Equations (6-5-12) to (6-5-14) clearly show that noise is enhanced in the vicinity of $$\omega=\Omega_\text{R}$$ because of the intrinsic resonance exhibited by the carrier and photon populations.

These equations can be used to study how processes such as spontaneous emission and carrier recombination affect the light intensity, the optical phase, and the carrier population. In the next two sections we consider separately the intensity noise and the phase noise.

## Intensity Noise

The power emitted by a semiconductor laser fluctuates around its steady-state value. The spectrum of these fluctuations can be measured by detecting the laser output using a wide-bandwidth photodiode and a spectrum analyzer. Such a measurement yields the noise spectrum associated with the total power.

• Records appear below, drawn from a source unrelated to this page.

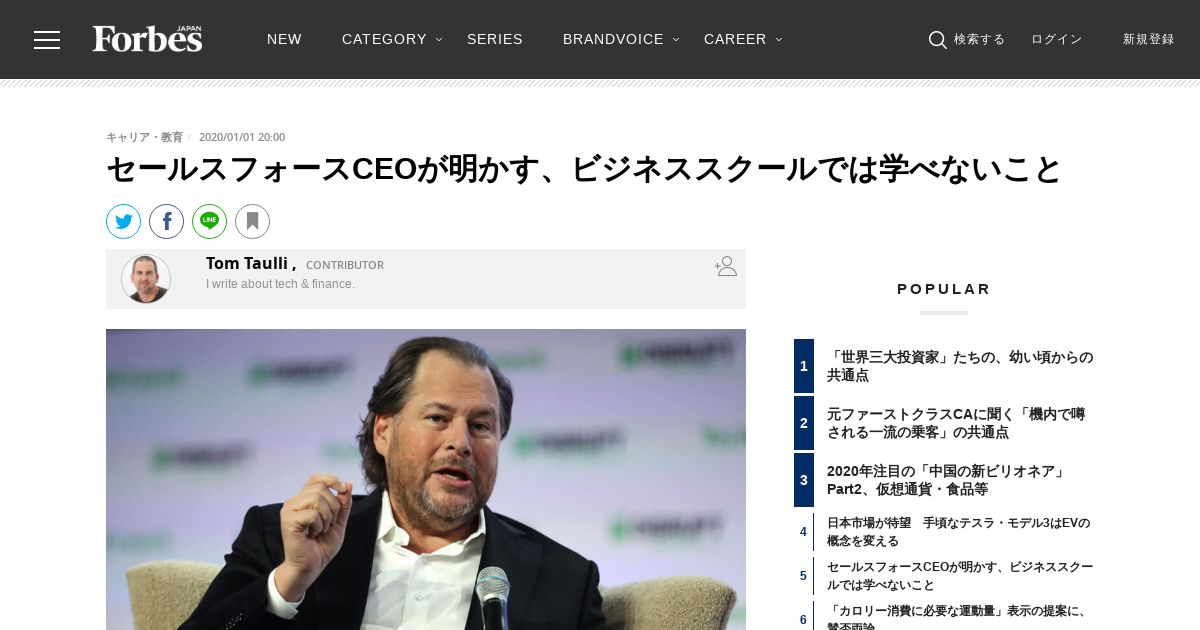Open the SERIES menu item
This screenshot has width=1200, height=630.
point(495,39)
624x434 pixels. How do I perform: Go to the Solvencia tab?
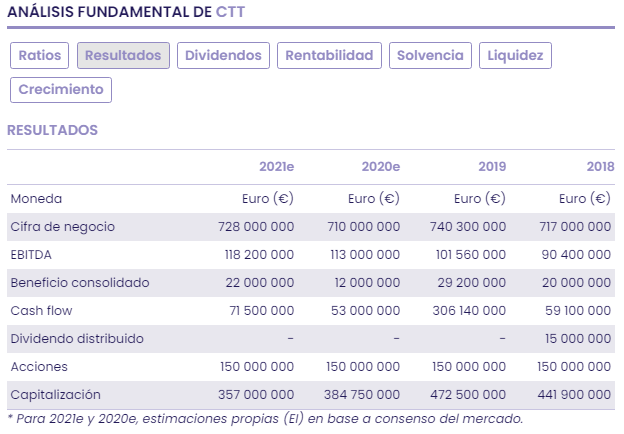430,56
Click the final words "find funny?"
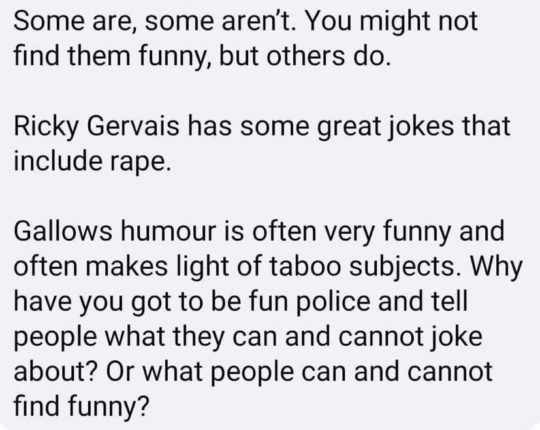 click(x=82, y=407)
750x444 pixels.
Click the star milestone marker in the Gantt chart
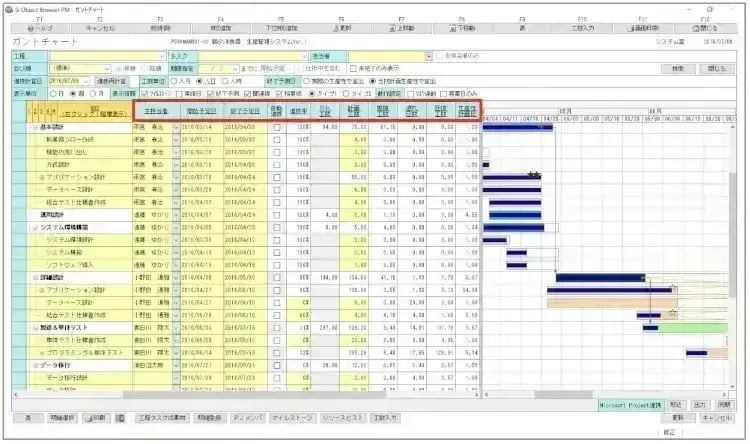point(533,174)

The noise spectrum of a single mode can be obtained at first selecting a single longitudinal mode using a monochromator.

The intensity noise at a given frequency $$\omega$$ is characterized by the relative intensity noise (RIN) defined as

$\tag{6-5-15}\text{RIN}=S_\text{P}(\omega)/P^2$

where the spectral density

$\tag{6-5-16}S_\text{P}(\omega)=\displaystyle\int\limits_{-\infty}^\infty\langle\delta{P}(t+\tau)\delta{P}(t)\rangle\exp(-\text{i}\omega\tau)\text{d}\tau$

is related to $$\delta\tilde{P}(\omega)$$ simply by

$\tag{6-5-17}S_\text{P}(\omega)=\lim_{T\to\infty}\frac{1}{T}|\delta\tilde{P}(\omega)|^2$

The ensemble average in Equation (6-5-16) was replaced by a time average over the interval $$T$$ assuming an ergodic stochastic process.

We substitute $$\delta\tilde{P}(\omega)$$ from Equation (6-5-12) and make use of the relation that

$\tag{6-5-18}\lim_{T\to\infty}\frac{1}{T}[\tilde{F}_i^*(\omega)\tilde{F}_j(\omega)]=2D_{ij}$

which follows from Equation (6-5-5) and implies that the Langevin noise sources have a white (frequency-independent) spectrum.

Using $$D_\text{PP}$$, $$D_\text{PN}$$, and $$D_\text{NN}$$ from Equations (6-5-6) and (6-5-7), we obtain

$\tag{6-5-19}\text{RIN}=\frac{2R_\text{sp}[(\Gamma_\text{N}^2+\omega^2)+G_\text{N}^2P^2(1+\gamma_\text{e}N/R_\text{sp}P)-2\Gamma_\text{N}G_\text{N}P]}{P[(\Omega_\text{R}-\omega)^2+\Gamma_\text{R}^2][(\Omega_\text{R}+\omega)^2+\Gamma_\text{R}^2]}$

Figure 6-10 shows the calculated intensity-noise spectra at several laser powers for a 1.3-μm InGaAsP laser using the parameter values shown in Table 6-1 [refer to the rate equations of semiconductor lasers tutorial].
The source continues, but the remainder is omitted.